### TASK GOAL
Render every line of the records below as a Markdown table with the columns Row and Line. Give each line a row number and skip the blank lines.

### ENTRIES SHOWN
^^^^^^^^
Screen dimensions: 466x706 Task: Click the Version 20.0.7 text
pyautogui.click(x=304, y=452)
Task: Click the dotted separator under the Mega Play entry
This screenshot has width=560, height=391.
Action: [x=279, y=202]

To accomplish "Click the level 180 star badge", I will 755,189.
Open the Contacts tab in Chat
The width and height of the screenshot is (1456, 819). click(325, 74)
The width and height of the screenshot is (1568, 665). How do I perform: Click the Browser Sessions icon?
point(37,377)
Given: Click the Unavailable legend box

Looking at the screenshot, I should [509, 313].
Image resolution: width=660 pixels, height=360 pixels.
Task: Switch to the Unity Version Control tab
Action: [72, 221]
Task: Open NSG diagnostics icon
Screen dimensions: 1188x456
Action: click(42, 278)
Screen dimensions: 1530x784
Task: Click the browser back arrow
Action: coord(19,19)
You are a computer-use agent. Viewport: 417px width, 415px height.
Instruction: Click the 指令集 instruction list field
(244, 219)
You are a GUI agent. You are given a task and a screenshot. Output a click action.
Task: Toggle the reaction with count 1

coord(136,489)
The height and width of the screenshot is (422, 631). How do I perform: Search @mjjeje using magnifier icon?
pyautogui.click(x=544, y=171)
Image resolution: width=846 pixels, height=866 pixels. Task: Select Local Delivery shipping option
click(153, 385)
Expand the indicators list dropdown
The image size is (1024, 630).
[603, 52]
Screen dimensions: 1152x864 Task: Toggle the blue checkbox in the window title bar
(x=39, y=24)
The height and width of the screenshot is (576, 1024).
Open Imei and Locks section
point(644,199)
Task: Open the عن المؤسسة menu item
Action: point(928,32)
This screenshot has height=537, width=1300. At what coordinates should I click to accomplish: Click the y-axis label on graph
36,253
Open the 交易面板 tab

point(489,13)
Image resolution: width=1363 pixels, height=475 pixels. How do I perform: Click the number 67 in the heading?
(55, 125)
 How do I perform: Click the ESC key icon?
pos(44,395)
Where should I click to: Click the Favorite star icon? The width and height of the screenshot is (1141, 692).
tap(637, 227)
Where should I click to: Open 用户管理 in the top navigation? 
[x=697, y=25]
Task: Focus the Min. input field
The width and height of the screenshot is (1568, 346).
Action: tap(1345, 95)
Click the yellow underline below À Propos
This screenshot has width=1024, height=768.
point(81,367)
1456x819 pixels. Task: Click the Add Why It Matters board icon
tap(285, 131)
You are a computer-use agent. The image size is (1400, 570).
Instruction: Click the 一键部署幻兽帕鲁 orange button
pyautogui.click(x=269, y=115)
^^^^^^^^
### WRITTEN RESPONSE
| Row | Line |
|---|---|
| 1 | Screen dimensions: 466x706 Task: Click the Version 20.0.7 text |
| 2 | pyautogui.click(x=304, y=452) |
| 3 | Task: Click the dotted separator under the Mega Play entry |
| 4 | This screenshot has width=560, height=391. |
| 5 | Action: [x=279, y=202] |
| 6 | To accomplish "Click the level 180 star badge", I will 755,189. |
| 7 | Open the Contacts tab in Chat |
| 8 | The width and height of the screenshot is (1456, 819). click(325, 74) |
| 9 | The width and height of the screenshot is (1568, 665). How do I perform: Click the Browser Sessions icon? |
| 10 | point(37,377) |
| 11 | Given: Click the Unavailable legend box |
| 12 | Looking at the screenshot, I should [509, 313]. |
| 13 | Image resolution: width=660 pixels, height=360 pixels. |
| 14 | Task: Switch to the Unity Version Control tab |
| 15 | Action: [72, 221] |
| 16 | Task: Open NSG diagnostics icon |
| 17 | Screen dimensions: 1188x456 |
| 18 | Action: click(42, 278) |
| 19 | Screen dimensions: 1530x784 |
| 20 | Task: Click the browser back arrow |
| 21 | Action: coord(19,19) |
| 22 | You are a computer-use agent. Viewport: 417px width, 415px height. |
| 23 | Instruction: Click the 指令集 instruction list field |
| 24 | (244, 219) |
| 25 | You are a GUI agent. You are given a task and a screenshot. Output a click action. |
| 26 | Task: Toggle the reaction with count 1 |
| 27 | coord(136,489) |
| 28 | The height and width of the screenshot is (422, 631). How do I perform: Search @mjjeje using magnifier icon? |
| 29 | pyautogui.click(x=544, y=171) |
| 30 | Image resolution: width=846 pixels, height=866 pixels. Task: Select Local Delivery shipping option |
| 31 | click(153, 385) |
| 32 | Expand the indicators list dropdown |
| 33 | The image size is (1024, 630). |
| 34 | [603, 52] |
| 35 | Screen dimensions: 1152x864 Task: Toggle the blue checkbox in the window title bar |
| 36 | (x=39, y=24) |
| 37 | The height and width of the screenshot is (576, 1024). |
| 38 | Open Imei and Locks section |
| 39 | point(644,199) |
| 40 | Task: Open the عن المؤسسة menu item |
| 41 | Action: point(928,32) |
| 42 | This screenshot has height=537, width=1300. At what coordinates should I click to accomplish: Click the y-axis label on graph |
| 43 | 36,253 |
| 44 | Open the 交易面板 tab |
| 45 | point(489,13) |
| 46 | Image resolution: width=1363 pixels, height=475 pixels. How do I perform: Click the number 67 in the heading? |
| 47 | (55, 125) |
| 48 |  How do I perform: Click the ESC key icon? |
| 49 | pos(44,395) |
| 50 | Where should I click to: Click the Favorite star icon? The width and height of the screenshot is (1141, 692). |
| 51 | tap(637, 227) |
| 52 | Where should I click to: Open 用户管理 in the top navigation?  |
| 53 | [x=697, y=25] |
| 54 | Task: Focus the Min. input field |
| 55 | The width and height of the screenshot is (1568, 346). |
| 56 | Action: tap(1345, 95) |
| 57 | Click the yellow underline below À Propos |
| 58 | This screenshot has width=1024, height=768. |
| 59 | point(81,367) |
| 60 | 1456x819 pixels. Task: Click the Add Why It Matters board icon |
| 61 | tap(285, 131) |
| 62 | You are a computer-use agent. The image size is (1400, 570). |
| 63 | Instruction: Click the 一键部署幻兽帕鲁 orange button |
| 64 | pyautogui.click(x=269, y=115) |